You might combine the two, with "WFH" in shared workspaces in suburban environments, that would seem to be the "all of the above" option if it becomes popular and there is sufficient shared workspace availability.


To play devil's advocate for a moment, is it possible people are becoming spoiled or too coddled by work?

I've always been of the presumption that market forces will align workers with jobs, but it's clear in places where there is little to no choice (i.e. the small towns Amazon puts their warehouses) theory doesn't exactly work out in reality.

That's led me to change my thinking a bit, but I'm having trouble getting over the notion that it's a job, and if you want a job, you work, if you don't want to work at a particular place, you go work somewhere else. I bristle at the notion that employees should, could, or can bend a company to their preference.

It just seems we've gone from free lunch and massages to employees dictating business decisions. I'm not sure if that shift in power is wise.

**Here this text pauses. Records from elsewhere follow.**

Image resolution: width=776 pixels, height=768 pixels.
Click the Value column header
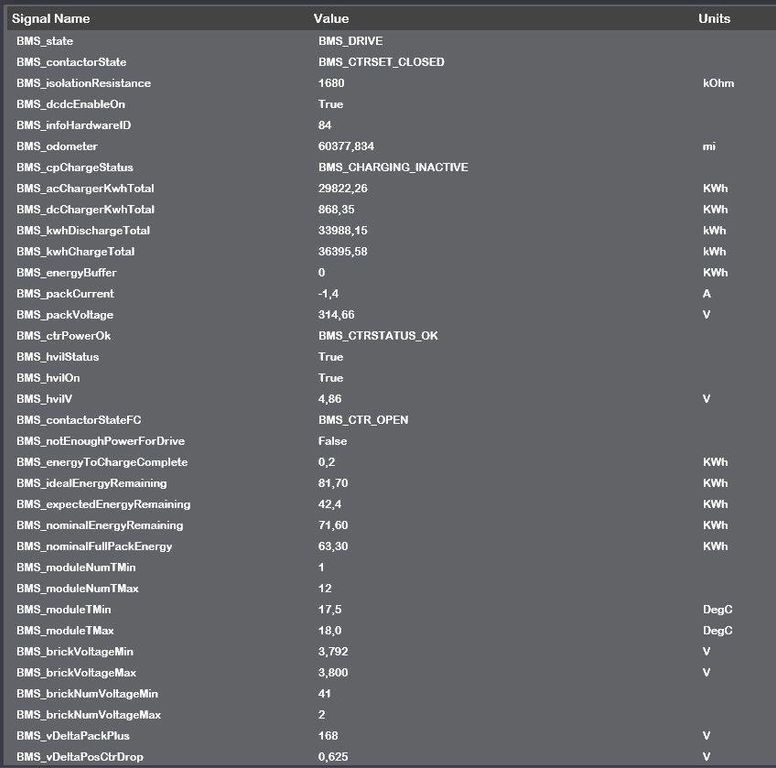point(331,19)
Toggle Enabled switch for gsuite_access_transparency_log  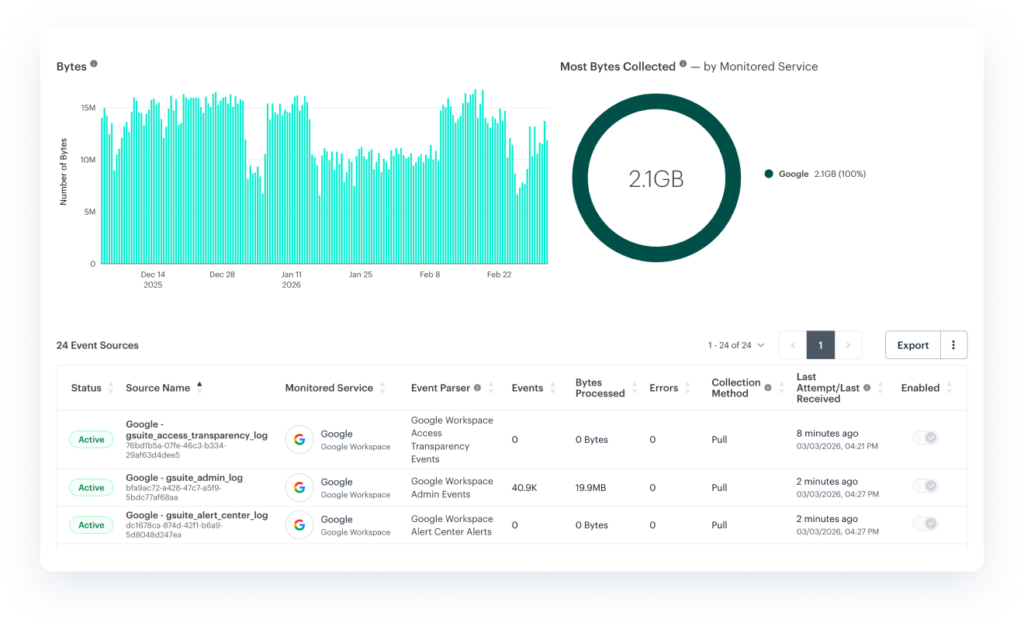pyautogui.click(x=925, y=439)
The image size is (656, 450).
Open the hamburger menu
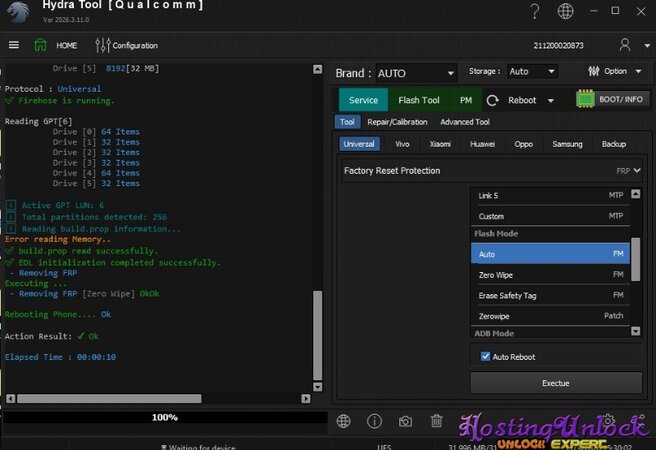pos(14,45)
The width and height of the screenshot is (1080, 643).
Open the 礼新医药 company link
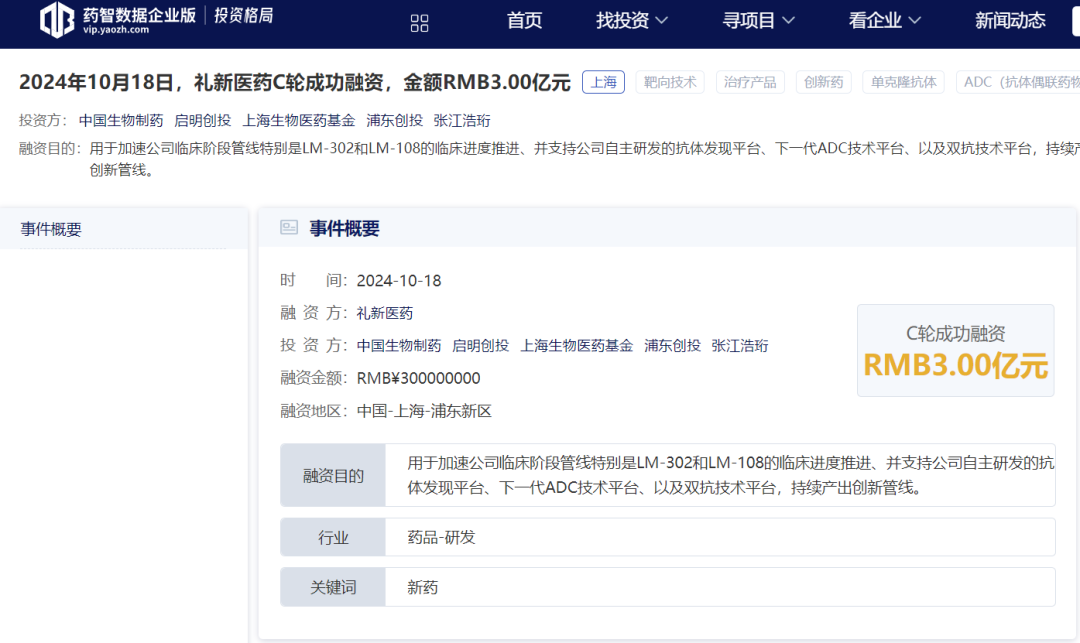pos(385,313)
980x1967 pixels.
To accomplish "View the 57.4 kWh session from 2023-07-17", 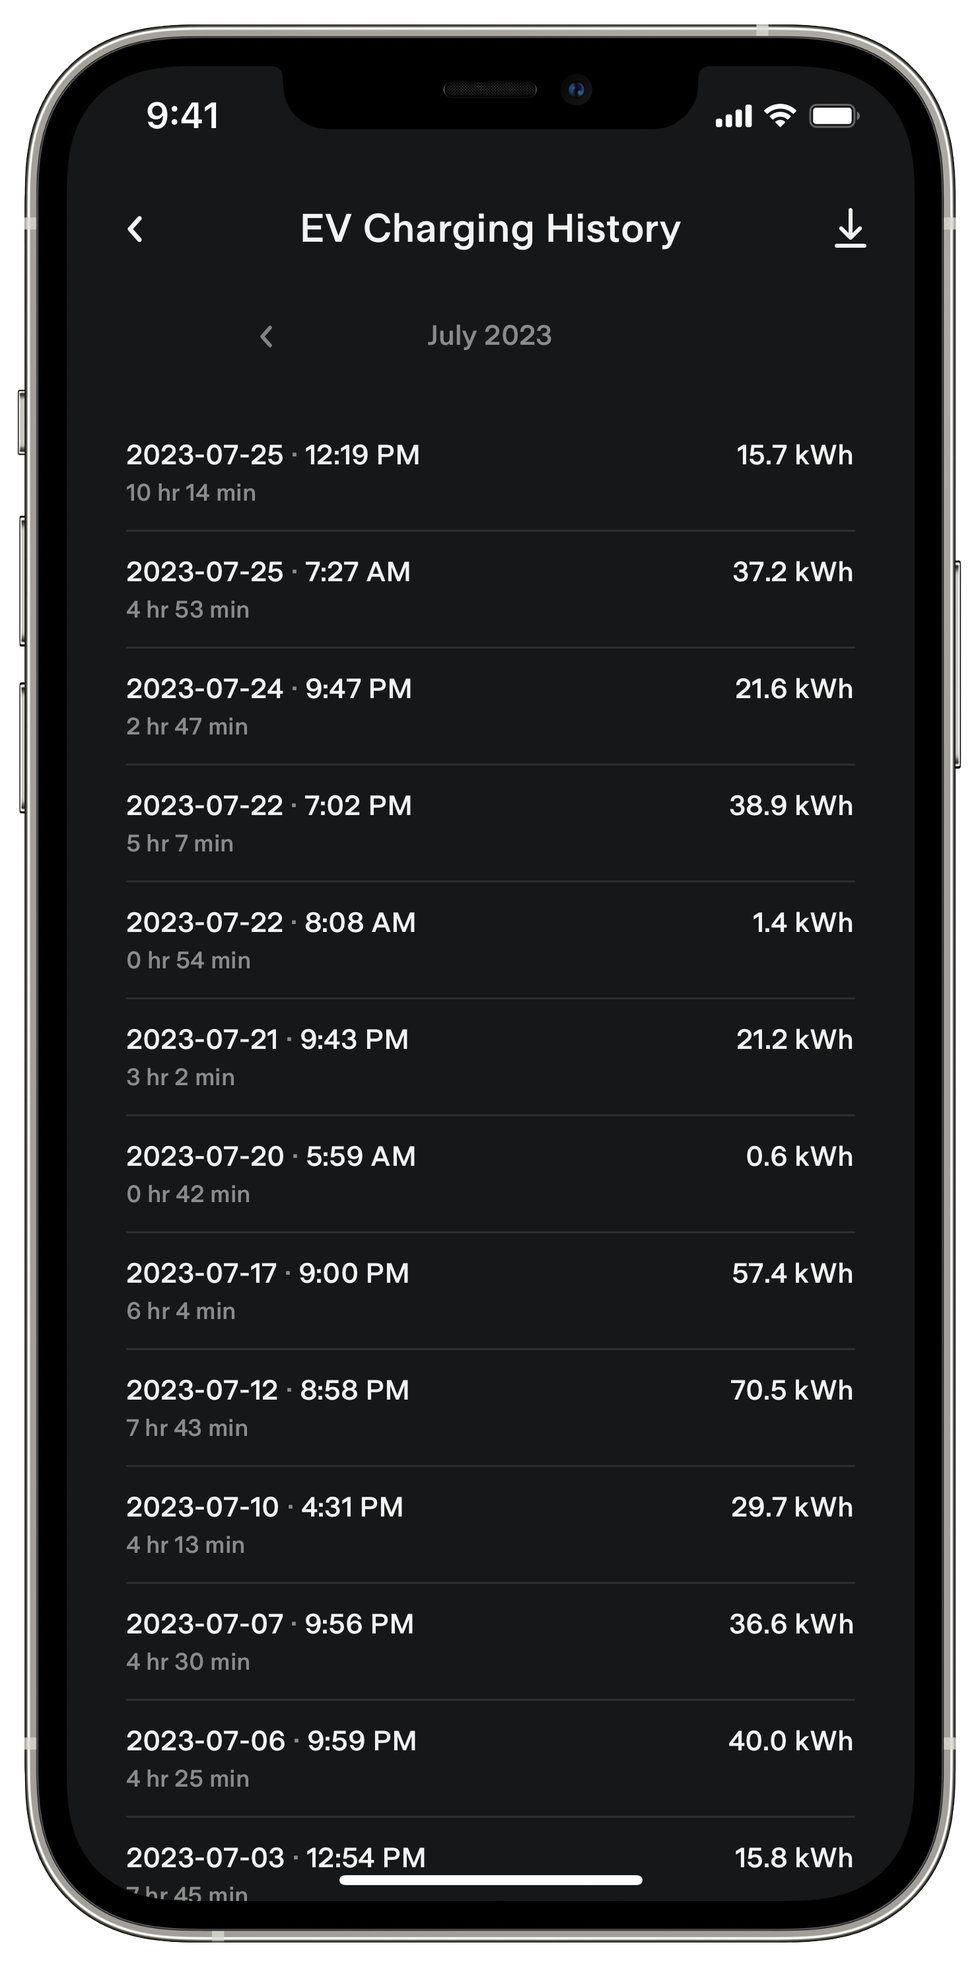I will coord(490,1291).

They aren't actually dictating anything though. Employers are still in charge of their policies. These employees are just stating their terms and leaving if their terms aren't met. Companies can then choose their response. They can hire other workers who are willing to work in an office or they can cave to worker demands or some other compromise can be made.

This is free society functioning how it's supposed to: free agents negotiating their terms and coming to mutually beneficial arrangements.